Like most technologies, as widespread adoption of 1Gb Ethernet takes off, 10 Gigabit Ethernet is waiting in the wings. The idea that with a data rate of 10 Gbps, 10 Gb of data is transmitted in 8 seconds is enough to make a network manager swoon. Thought the standard won’t be set until 2002, pre-standard products have already been announced and previewed; though availability is six months to a year away.

But don’t work 10Gb products into your 2002 budgets just yet. Pre-standard products are aimed at the largest enterprises and MAN and WAN service providers, and they come with a price tag to match. So far the only vendor to venture a guess at pricing is Foundry Networks, which is releasing a single port blade for around $45,000. Other vendors think that will be about average for 10Gb, for the time being at least, probably too rich for the vast majority of data centers to be early adopters. Even so analysts are predicting revenue, just for 10 Gigabit Ethernet, to top $500 million next year and help Gigabit Ethernet reach well over $2 billion by 2004.
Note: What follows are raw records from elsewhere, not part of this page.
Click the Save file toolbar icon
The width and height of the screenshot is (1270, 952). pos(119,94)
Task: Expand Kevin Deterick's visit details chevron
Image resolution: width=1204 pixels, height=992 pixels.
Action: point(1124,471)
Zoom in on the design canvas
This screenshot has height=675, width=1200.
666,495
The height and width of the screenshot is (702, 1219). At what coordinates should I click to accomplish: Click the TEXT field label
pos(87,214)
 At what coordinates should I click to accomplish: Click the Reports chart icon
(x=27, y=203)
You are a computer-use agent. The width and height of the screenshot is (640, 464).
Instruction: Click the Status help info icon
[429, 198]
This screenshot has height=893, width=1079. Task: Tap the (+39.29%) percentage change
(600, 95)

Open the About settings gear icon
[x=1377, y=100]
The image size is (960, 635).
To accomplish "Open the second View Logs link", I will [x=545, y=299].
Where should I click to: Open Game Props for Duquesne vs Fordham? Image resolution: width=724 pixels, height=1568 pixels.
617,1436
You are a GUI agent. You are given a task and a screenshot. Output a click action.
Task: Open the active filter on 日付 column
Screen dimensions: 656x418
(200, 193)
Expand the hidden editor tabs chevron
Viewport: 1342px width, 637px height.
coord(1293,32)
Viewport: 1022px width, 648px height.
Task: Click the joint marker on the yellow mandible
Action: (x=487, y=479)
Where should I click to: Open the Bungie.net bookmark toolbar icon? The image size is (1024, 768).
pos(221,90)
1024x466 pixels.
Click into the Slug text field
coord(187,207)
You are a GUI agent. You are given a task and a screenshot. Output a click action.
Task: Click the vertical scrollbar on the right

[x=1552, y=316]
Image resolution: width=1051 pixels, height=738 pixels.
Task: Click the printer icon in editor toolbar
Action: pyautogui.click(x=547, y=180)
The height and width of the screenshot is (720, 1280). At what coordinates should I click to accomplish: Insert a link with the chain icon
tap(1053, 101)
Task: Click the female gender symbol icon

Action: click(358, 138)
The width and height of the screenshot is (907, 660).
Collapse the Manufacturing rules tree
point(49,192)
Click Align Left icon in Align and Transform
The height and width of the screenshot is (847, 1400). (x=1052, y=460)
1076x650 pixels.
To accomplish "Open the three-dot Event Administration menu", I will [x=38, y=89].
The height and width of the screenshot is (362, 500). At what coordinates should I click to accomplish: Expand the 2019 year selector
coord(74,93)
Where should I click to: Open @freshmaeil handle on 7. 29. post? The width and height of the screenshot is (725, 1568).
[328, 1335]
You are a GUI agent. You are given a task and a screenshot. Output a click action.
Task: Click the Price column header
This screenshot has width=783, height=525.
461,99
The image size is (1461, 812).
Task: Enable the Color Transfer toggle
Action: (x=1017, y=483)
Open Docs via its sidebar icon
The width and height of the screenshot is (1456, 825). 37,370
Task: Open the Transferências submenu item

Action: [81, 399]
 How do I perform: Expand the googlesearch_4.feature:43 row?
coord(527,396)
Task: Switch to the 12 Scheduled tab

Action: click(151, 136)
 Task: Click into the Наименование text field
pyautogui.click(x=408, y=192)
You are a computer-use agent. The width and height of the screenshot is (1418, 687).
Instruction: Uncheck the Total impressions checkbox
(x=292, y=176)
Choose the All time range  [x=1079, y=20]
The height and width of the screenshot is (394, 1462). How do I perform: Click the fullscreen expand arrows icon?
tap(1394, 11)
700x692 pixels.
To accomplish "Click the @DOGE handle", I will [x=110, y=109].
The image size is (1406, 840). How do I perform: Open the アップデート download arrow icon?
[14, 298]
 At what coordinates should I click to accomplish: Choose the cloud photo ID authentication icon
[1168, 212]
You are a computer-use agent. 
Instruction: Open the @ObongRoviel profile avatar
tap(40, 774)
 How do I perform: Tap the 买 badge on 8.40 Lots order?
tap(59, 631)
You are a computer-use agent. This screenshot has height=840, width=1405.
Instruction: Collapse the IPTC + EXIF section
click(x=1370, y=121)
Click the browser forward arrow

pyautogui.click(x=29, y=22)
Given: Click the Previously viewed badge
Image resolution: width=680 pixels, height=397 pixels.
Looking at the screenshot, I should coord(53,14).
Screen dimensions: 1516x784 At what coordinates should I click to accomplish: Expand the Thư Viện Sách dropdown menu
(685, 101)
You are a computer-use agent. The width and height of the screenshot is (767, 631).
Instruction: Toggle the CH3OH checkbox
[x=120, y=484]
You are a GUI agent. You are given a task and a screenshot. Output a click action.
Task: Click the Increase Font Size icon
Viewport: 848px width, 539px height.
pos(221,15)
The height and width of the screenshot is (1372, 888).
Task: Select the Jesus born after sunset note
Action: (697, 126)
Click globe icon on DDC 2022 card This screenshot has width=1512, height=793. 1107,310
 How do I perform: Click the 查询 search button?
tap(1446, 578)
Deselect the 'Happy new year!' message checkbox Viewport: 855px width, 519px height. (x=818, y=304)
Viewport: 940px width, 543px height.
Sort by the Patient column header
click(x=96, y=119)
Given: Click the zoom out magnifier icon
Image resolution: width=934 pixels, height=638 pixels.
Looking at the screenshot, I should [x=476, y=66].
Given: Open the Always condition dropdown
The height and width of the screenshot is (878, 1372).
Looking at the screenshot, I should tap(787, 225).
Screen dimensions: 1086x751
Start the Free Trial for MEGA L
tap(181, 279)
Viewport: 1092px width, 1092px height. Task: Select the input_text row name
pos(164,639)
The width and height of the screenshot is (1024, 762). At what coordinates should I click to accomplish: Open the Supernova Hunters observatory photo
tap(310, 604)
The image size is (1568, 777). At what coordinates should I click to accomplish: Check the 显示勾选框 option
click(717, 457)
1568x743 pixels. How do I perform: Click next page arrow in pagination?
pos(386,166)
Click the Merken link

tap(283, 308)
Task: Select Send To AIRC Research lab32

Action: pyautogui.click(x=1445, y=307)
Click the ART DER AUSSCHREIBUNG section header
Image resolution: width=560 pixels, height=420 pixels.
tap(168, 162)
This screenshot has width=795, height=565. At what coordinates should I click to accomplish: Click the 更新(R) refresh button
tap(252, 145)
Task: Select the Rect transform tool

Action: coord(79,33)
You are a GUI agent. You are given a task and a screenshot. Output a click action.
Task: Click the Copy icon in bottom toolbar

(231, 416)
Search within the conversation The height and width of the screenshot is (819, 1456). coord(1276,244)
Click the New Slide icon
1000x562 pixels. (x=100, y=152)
Beyond the initial target market, though, other demands and newer technologies are expected to drive the market into the Enterprise realm down the road. Not only is the proliferation of Gigabit over copper to the desktop on of those but, LAN-on-motherboard network interfaces and LAN convergence technologies like SANs and iSCSI (Small Computer Systems Interface over IP) are just a few that are expected to drive Enterprise demand.

Network Gigabit Switches

Company: 3Com
Product: Switch 4007 / 4005 Gigabit Switch Modules
Price Range: $1,195 to $1,995 1-port Layer 3 modules; 
             $2,995 to $12,995 Multilayer / multiport modules
Description: Multilayer and Layer 3 modules; 1, 4 and 9 port 
             modules  
http://www.3Com.com

Company: Alcatel
Product: Omnicore Enterprise Routing Switches
Features: 20-port and up models; SNMP with MIB support; 
          RMON; port mirroring


Company: Asante
Product: FriendlyNET GX4 Series Switches
Price: $1,149 4 Port; $1,999  7 Port
Features: Gigabit over Copper; 2 to 7 port models 


Product: FriendlyNET 7000 Switches
Features: Gigabit over fiber: 1000BaseSX


Product: Intracore Series
Features: Enterprise switches


Company: Avaya 
Product: Cajun Series Switches
Features: workgroup, LAN, backbone and multifunction models


Company: Cisco
Product: Catalyst 3550-12T; 2950T-24 
Approximate Price: $9,995; $1,495
Features: Gigabit over copper; 3550-12T multiplayer; 
          2950T-24  24 10/100 ports, 
          2 fixed 10/100/1000BaseT uplink ports. 
http://www.cisco.com

Company: Extreme Networks
Product: Summit24; Summit 48
Description: Desktop switches


Product: Summit1; Summit4; Summit/5
Description: data center/enterprise; gigabit only 
             and gigabit plus 10/100Mbps models


Product: Black Diamond Series
Description: Core switches


Company: Hewlett-Packard Company
Product: Procurve 8000M/4000M/1600M
Description: Desktop/wiring closet switches; RMON 

Product: Procurve 9308M/9304M Routing Switches
Description: Backbone; 1/100/1000 managed modular switch; 
             32 to 64 Gb ports
http://www.hp.com/rnd/products/routing_switches/index.htm

Company: Intel Corporation
Product: NetStructure 470T/F Switch; 480T Routing Switch
Description: 470T/F Layer 2, 8-port 1000BASE-SX or 6-port 
             100/1000T; 480T multiplayer 12-port 100/1000T.
http://www.intel.com/network/connectivity/solutions/gigabit.htm

Company: NetGear
Product: FS Series; GS Series
Description: fiber port and gigabit over copper port models 
http://www.netgear.com/products.asp

Other Gigabit Ethernet switch vendors include Lucent Technologies and Nortel.